Bu alanların her birinde bizim de hatalarımız oluyor ve en çok da bunlardan öğreniyoruz. Bu tür zorlukların hiçbir zaman bitmeyeceğini de anlamış bulunmaktayız 🙂 Yine de mutlu ve umutluyuz ki, bunların bir şekilde üstesinden gelme, yaşamımızı ve çevremizi olumlu yönde dönüştürme imkanlarına sahibiz. Henüz tam köylü, tam üretici değiliz, ama bu yolda ilerlemenim hem özgürleştirici, hem de güçlendirici yönleri var. Öte yandan, karşılaştığımız bazı zorlukların çetinliği ve beklenmedik şeylerin de gerçekleşiyor ve her zaman gerçekleşebilecek olması, bizlere yaşamdaki her şeyin – değişmez ve güçlü sandığımız şeylerin bile – pamuk ipliğine bağlı olduğunu hatırlatıyor, bizi tevazuya davet ediyor.

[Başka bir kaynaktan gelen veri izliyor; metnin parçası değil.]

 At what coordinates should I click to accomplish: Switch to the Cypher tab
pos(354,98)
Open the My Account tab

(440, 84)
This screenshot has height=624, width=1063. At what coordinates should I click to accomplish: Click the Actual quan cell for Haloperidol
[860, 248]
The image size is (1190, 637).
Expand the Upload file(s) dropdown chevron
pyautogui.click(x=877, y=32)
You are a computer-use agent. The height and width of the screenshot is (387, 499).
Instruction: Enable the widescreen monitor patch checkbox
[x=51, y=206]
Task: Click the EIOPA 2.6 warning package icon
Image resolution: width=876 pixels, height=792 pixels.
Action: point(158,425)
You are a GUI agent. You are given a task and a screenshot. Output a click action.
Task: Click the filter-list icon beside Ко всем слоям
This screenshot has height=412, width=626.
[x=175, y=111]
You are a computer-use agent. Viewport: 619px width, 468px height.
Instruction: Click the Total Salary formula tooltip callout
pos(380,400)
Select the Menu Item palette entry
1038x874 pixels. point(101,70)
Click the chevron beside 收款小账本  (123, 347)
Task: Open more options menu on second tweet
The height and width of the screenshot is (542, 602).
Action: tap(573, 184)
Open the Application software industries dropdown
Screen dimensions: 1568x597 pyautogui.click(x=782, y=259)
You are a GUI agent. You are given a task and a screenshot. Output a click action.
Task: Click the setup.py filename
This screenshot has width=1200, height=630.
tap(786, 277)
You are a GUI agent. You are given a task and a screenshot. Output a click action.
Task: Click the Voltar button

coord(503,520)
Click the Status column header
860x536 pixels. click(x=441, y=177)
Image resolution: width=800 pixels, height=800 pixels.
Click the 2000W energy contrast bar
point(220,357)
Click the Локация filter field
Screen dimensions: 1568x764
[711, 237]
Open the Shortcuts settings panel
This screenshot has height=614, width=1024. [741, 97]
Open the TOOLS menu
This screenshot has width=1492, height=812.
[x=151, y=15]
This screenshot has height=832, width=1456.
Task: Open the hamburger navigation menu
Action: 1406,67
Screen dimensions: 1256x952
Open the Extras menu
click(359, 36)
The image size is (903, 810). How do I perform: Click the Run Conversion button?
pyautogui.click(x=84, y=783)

Evet zorluklarımız var ama yaşadığımız güzellikler de var. Her daim temiz dağ havası solumak, fiziksel hareketin ve doğal gıdaların getirdiği sağlık, zindelik… İnsan eliyle düzenlenmemiş bir doğal alanın – meşelerin çamlara karıştığı bir bayır, coşkun akan bir dere, veya bir yol kenarında, taşların ve çalıların arasında tertemiz bir su birikintisi – yakınında bulunabilmenin, yolda bir sincap, bir çift porsuk, küçük bir yaban domuzu sürüsü, gökyüzünde süzülen bir kızıl şahin, bir kara akbaba ile karşılaşmanın tarifsiz güzelliği, mutluluğu. Ve tabi bizi ziyarete, bizimle sohbete, bize desteğe gelen, önceden tanımasak bile hemen içten bir bağ kurduğumuz ziyaretçilerimiz; an az her insan kadar güzel insanlar.

Şimdilerde çalışmamız daha çok kendi evimizde, kendi işlerimizle. Köy genelindeki çabalara, ekolojik üretim ve geçim çabalarına fazla katkı veremiyoruz. Gerçi özellikle komşularımız Duran ailesiyle birbirimize karşılıklı destek oluyoruz. Bir yandan da onların üretim ve satışlarını özerk bir şekilde yütrütebilmelerini arzu ediyor ve onları bu yönde teşvik ediyoruz. Kış aylarında köyde yeni bilgilendirmeler ve toplantılar yapabileceğimizi umuyoruz. Belki köy odasında bir küçük kütüphane oluşur, her hafta bir film gösterimi bile yaparız. Yakında çevremizdeki topluluklardan bu konuda destek isteyebiliriz: doğal yaşam ve ekolojik üretimle ilgili broşürler, kitaplar, filmler…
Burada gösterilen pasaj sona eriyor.